UNITED NATIONS — The humanitarian situation in Darfur continues to deteriorate in the wake of Sudan’s decision to expel major foreign aid organizations from the country, a top United Nations official told the Security Council on Friday, with a majority of Council members sharply criticizing Khartoum for refusing to reverse its edict.

Critical areas of concern in Darfur include distribution of adequate food, water and medical care, as well as the safety of United Nations personnel and humanitarian workers who have been subject to stepped-up attacks, said the official, Rashid Khalikov, the director in New York for the Office for the Coordination of Humanitarian Affairs.

“Our ability to help the people of Darfur and northern Sudan has been seriously compromised,” he said. “The current atmosphere of fear and uncertainty facing all aid organizations is affecting the assistance available to the people of Darfur.”

Western ambassadors uniformly criticized Sudan for its decision to expel 13 foreign aid organizations and close three local ones, which the country did after the International Criminal Court in The Hague announced more than two weeks ago that it was indicting President Omar Hassan al-Bashir on war crimes charges.

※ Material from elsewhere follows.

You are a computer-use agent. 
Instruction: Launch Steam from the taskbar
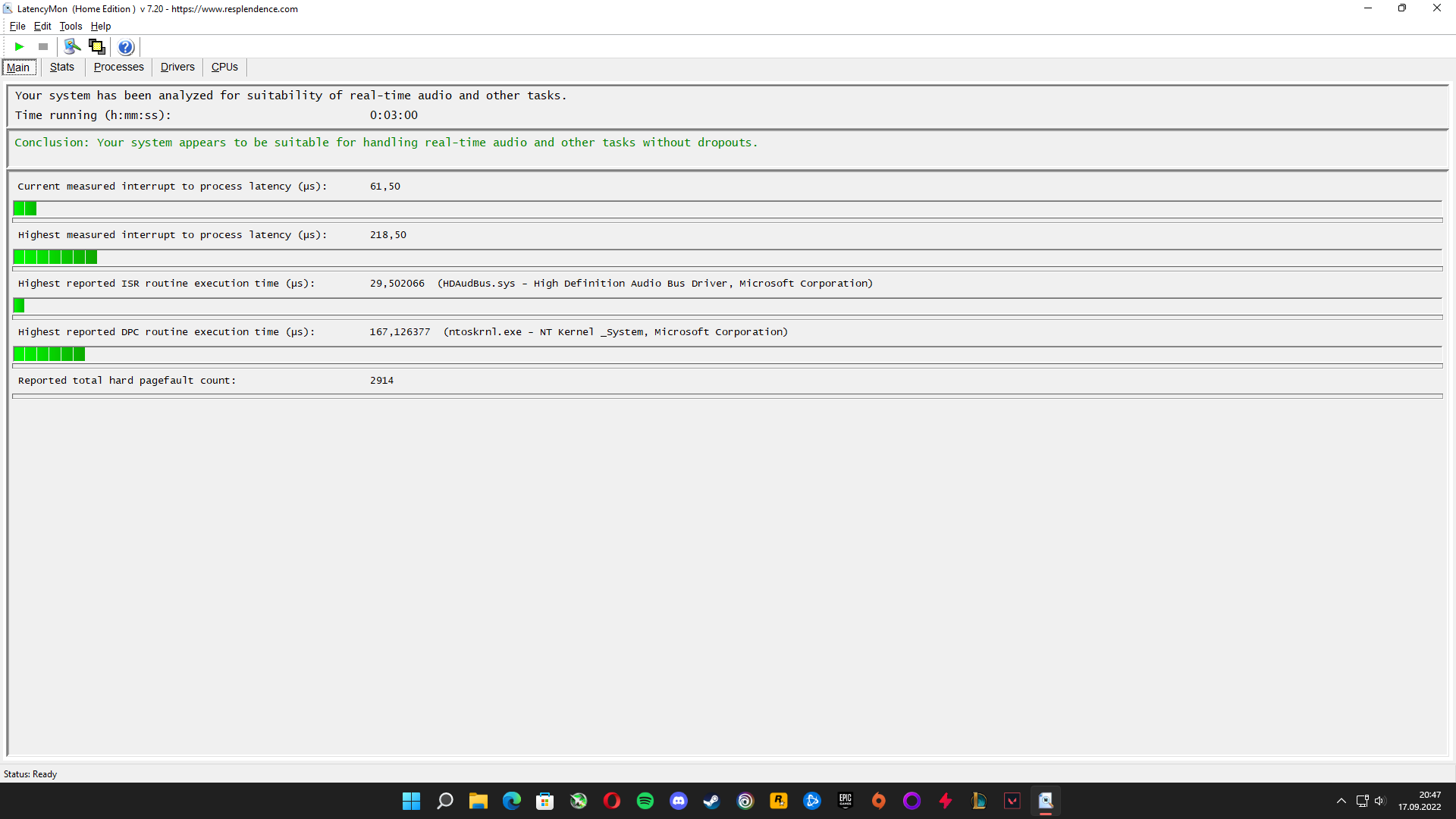pyautogui.click(x=711, y=801)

Expressions of concern about the fate of about four million civilians in Darfur were universal from all 15 members of the Council. Even friends and neighbors of Sudan, like China, Uganda and Libya, which support a deferral of the court’s indictment, expressed concern about the impact of the expulsions.

Mr. Khalikov sketched a grim portrait of what was happening on the ground. Although the government expelled only 13 of scores of foreign agencies operating in Darfur, he said those provided about half of the distribution and provision of aid.

Over the past two weeks, one United Nations peacekeeper was killed and three were wounded in three separate attacks, he said. There have been meningitis outbreaks, as well. The expulsions ended a mass immunization campaign.

The United Nations is also troubled by the Sudanese government’s seizing assets from aid groups, Mr. Khalikov said.

Susan E. Rice, the American ambassador to the United Nations, delivered one of the most barbed speeches, holding Mr. Bashir responsible for the fate of all the people in Darfur. “President Bashir created this crisis,” she said. “He should rectify it immediately.”

She noted that the United States had donated about $4 billion in aid to Sudan and eastern Chad since 2004, including $1.25 billion in the current fiscal year, and that it would continue working with the United Nations and remaining agencies to deliver humanitarian assistance.

The two Sudanese representatives who spoke objected to the singling out of Mr. Bashir, saying that the expulsion was a government decision and that it was irreversible. One accused the West of creating a crisis over the aid groups in order to deflect attention from the real problem, which they said was the indictment.

The meeting on Friday was unexpected, prompted by the United States as a means to keep the spotlight on the crisis, diplomats said. Ms. Rice told reporters that the United States felt it was necessary because there had not been an open meeting on the subject in the two weeks since the expulsions.

The Security Council has failed to reach an agreement on what to do about the confrontation with Sudan, and no concrete proposals came out of the Friday meeting.

An even wider discussion is expected next week after John Holmes, under secretary general for humanitarian affairs and emergency relief coordinator at the United Nations, reports on a more thorough assessment of the aid situation being carried out in coordination with Sudan’s government.

The court’s chief prosecutor, Luis Moreno-Ocampo, appeared at the microphones outside the Council chamber to suggest that the easiest solution to the problem was for Sudan itself to act.

“The Sudan has to find the way to arrest Bashir and stop the crimes; that is the best way,” he said.